In China, Chanel might be laying off 50% of its staff
In times of crisis, even the most established brands pull the brakes
October 23rd, 2024
A few days after the announcement of the demoralizing revenue results of the LVMH group, a piece of news perfectly aligned with the crisis affecting the luxury market comes from the house of Chanel. As stated by Pambianco, In preparation for a potential sales decline in China, the brand is reportedly planning a massive staff reduction, which according to rumors (which, however, come from the press) could reach up to 50% in some divisions. In addition to the sales staff in Chanel’s Chinese boutiques, the reduction would primarily involve administrative and managerial staff, although for now, a spokesperson for the fashion house has denied the information, stating that nothing official has been communicated yet. Additionally, it is said that the brand has halted all hiring projects in China, even those already in progress.

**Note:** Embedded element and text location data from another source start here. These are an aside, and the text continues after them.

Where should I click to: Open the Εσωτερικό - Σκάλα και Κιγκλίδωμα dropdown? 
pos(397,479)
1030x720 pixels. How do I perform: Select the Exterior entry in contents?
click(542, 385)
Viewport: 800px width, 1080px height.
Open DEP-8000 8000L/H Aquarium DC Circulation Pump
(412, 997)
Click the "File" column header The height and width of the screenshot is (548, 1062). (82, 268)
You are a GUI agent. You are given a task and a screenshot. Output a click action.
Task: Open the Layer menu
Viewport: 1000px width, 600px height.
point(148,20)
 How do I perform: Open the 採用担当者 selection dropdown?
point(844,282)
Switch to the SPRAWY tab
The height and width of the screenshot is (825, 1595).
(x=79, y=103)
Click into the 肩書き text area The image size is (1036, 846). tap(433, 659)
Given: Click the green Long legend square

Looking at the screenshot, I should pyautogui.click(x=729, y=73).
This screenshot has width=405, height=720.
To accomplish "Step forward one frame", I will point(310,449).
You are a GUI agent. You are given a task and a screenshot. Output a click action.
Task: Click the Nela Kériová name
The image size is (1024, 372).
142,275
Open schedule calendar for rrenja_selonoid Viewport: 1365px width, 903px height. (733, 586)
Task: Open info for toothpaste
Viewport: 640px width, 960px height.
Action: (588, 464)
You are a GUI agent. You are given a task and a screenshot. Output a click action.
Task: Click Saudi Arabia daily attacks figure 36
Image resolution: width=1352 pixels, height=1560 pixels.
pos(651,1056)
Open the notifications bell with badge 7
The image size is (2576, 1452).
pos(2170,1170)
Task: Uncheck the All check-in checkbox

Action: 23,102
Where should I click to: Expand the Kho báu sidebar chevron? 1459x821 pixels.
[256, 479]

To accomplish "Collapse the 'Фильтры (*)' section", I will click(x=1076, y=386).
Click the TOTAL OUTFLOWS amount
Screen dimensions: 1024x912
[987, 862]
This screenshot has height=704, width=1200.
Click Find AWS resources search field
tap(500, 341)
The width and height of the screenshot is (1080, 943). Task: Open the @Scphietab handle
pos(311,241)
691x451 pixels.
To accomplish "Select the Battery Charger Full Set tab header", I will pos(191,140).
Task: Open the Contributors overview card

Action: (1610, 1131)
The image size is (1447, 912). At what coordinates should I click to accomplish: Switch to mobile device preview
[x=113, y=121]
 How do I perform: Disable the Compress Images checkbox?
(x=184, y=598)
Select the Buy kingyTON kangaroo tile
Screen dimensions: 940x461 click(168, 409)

The news of potential staff cuts at Chanel seems to come like a bolt from the blue, despite the fact that the luxury crisis has been spreading for some time in every corner of the world - especially in China, where phenomena such as the "luxury shame" are curbing the sales of high-profile goods. What seems particularly strange is not so much the decision to reduce staff, but the fact that the news involves a brand like Chanel, an institution in the luxury sector that over the years has demonstrated, even in the face of crises and slowdowns, to be unstoppable. Like Brunello Cucinelli, who, unlike all other luxury brands, this year recorded a significant increase in revenue, the brand with the double C is an evergreen, a company that can find refuge in its brand equity during times of uncertainty, cultivated over decades. However, Chanel's latest investments show how the brand is reducing its dependence on China: over the past year, it has invested in real estate in Paris, supply chain activities in Italy, and The Row. If confirmed, the downsizing plan in China would follow the market philosophy that led Cucinelli to success in the last fiscal year, which involves less focus on sales in the East and more dedication to the brand’s main "zero-kilometer" customers.
After sharing the positive results of the 2023 fiscal year, Chanel’s Chief Financial Officer Philippe Blondiaux explained the house’s expansion plans in China, but soon after, the luxury sector began to experience losses throughout the country. In May, CEO Leena Nair had stated that demand for Chanel products had decreased, although she promised a good recovery. While rumors of massive staff cuts in China spread, Chanel is preparing for two major events in China: the Cruise 2025 show on November 5 in Hong Kong and the Métiers d'Art presentation on December 3 in Hangzhou. Just last week, it announced that the next Cruise 2026 will be held on Lake Como.